I'm thinking that both RV740 and Juniper might have the same cluster count, i.e. 8, as they're both derived from the original RV770.

So, RV740 came out with 16 RBEs and is basically the original specification for RV770 scaled to 40nm (presumably without sideport, too).

I'm now thinking that Juniper is RV740 with D3D11 added on, but otherwise carries the same number of units: 16 RBEs, 8 clusters, 640 ALU lanes, 32 TUs. This is what happened with R600->RV670, D3D10->10.1, the memory interface was cut in half, but the unit counts remained the same at the same time as jumping a process node. Though, of course, D3D10.1 hasn't been seen as a major change in design for ATI, generally speaking.

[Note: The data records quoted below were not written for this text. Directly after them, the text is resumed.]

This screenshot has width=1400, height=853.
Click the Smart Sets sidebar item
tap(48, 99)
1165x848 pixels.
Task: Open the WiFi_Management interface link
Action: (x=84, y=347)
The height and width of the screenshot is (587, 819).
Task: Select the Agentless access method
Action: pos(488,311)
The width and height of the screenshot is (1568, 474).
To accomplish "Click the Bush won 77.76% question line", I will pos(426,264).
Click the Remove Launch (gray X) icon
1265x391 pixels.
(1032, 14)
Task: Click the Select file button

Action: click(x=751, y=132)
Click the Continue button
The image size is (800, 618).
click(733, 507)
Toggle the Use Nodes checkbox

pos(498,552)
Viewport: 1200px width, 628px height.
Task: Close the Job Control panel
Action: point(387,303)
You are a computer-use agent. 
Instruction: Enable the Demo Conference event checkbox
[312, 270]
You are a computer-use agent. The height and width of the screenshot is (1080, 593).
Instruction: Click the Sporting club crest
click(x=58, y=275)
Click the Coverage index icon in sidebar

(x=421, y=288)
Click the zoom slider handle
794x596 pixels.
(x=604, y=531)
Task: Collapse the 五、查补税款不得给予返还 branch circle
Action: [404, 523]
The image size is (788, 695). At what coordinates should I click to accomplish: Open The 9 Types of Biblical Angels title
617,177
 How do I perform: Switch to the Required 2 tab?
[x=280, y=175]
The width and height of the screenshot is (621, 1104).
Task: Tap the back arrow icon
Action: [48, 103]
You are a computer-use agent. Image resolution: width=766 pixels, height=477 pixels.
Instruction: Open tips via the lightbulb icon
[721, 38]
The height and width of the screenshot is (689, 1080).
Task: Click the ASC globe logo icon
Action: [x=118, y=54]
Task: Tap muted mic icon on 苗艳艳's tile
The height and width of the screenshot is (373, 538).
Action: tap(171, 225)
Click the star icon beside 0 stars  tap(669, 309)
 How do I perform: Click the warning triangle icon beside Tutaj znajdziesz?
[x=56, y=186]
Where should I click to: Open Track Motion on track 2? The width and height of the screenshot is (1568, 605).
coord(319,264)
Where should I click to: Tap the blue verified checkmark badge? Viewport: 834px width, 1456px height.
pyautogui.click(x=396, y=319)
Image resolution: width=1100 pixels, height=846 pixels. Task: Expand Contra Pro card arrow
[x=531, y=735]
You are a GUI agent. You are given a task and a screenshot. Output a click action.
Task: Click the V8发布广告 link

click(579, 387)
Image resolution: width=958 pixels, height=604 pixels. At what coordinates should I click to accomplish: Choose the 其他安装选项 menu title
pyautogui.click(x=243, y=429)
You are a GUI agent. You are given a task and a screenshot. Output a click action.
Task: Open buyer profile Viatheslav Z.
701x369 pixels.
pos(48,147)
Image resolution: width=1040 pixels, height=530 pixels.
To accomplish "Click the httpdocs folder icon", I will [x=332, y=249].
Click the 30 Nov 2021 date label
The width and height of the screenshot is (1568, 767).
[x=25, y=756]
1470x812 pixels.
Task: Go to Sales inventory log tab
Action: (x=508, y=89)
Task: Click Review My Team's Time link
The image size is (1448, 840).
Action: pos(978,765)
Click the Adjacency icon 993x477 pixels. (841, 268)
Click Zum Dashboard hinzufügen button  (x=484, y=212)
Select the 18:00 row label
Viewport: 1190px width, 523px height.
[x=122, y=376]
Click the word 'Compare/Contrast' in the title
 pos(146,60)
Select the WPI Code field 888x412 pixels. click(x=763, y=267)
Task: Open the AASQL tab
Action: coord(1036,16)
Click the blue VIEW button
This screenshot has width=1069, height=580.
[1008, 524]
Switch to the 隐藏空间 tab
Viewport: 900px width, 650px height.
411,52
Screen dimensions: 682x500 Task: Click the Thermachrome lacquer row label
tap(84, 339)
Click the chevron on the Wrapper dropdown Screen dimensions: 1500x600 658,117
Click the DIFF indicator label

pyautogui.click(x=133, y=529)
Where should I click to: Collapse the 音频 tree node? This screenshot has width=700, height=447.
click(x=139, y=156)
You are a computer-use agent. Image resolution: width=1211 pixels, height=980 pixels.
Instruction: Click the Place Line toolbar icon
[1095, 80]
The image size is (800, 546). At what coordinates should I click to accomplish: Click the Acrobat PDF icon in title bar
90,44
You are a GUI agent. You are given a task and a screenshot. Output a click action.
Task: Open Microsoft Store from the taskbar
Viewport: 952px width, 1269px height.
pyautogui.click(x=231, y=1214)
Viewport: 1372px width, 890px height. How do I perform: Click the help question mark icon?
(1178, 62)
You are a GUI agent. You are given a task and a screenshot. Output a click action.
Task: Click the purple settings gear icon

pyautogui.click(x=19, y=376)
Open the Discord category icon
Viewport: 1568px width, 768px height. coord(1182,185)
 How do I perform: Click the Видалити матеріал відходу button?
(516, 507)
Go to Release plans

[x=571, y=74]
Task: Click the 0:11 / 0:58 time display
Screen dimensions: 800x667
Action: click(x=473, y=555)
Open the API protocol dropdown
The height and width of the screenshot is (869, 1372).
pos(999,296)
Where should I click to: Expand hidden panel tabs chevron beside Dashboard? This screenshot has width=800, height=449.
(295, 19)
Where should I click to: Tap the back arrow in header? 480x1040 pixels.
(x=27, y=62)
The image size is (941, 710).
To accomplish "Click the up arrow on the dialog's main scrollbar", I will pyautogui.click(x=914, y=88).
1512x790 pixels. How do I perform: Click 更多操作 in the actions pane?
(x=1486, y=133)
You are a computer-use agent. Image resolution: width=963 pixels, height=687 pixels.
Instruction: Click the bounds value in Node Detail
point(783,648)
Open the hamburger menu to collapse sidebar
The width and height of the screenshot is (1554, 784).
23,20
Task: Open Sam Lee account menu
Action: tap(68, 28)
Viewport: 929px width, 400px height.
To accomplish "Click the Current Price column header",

Still, the idea that there's >50mm² of D3D11-specific changes is kinda worrying. OK, so there might be 5 or 10% of that which is purely performance tuning, but overall it seems like a big hit.

Jawed

IMHO, you forgot that you need a lot of Die-area to handle all the fixed units which don't change between GPUs so much. When I had made a comparison of all the 55nm ATi GPUs ( RV630, RV730, RV670, RV770) the spec (amount of shaders and TMUs) conformed to the Die-area only when I subtraced roughly 75-85mm² from the Die area. So maybe for 40nm you have to subtract maybe 50-60mm² from the die area to get the net area available for shaders and TMUs. Therefore the RV740 would have 77-87mm² of area available for shaders and TMUs, and the Juniper would have roughly 120-130mm² available for shaders and TMUs.

Therefore I wouldn't be surprised if the Juniper has a much higher shader count and TMU count as you seem to expect.
 
The new FirePRO cards all have DP support from the get -go. Isn't too far to speculate that evergreens will have it too.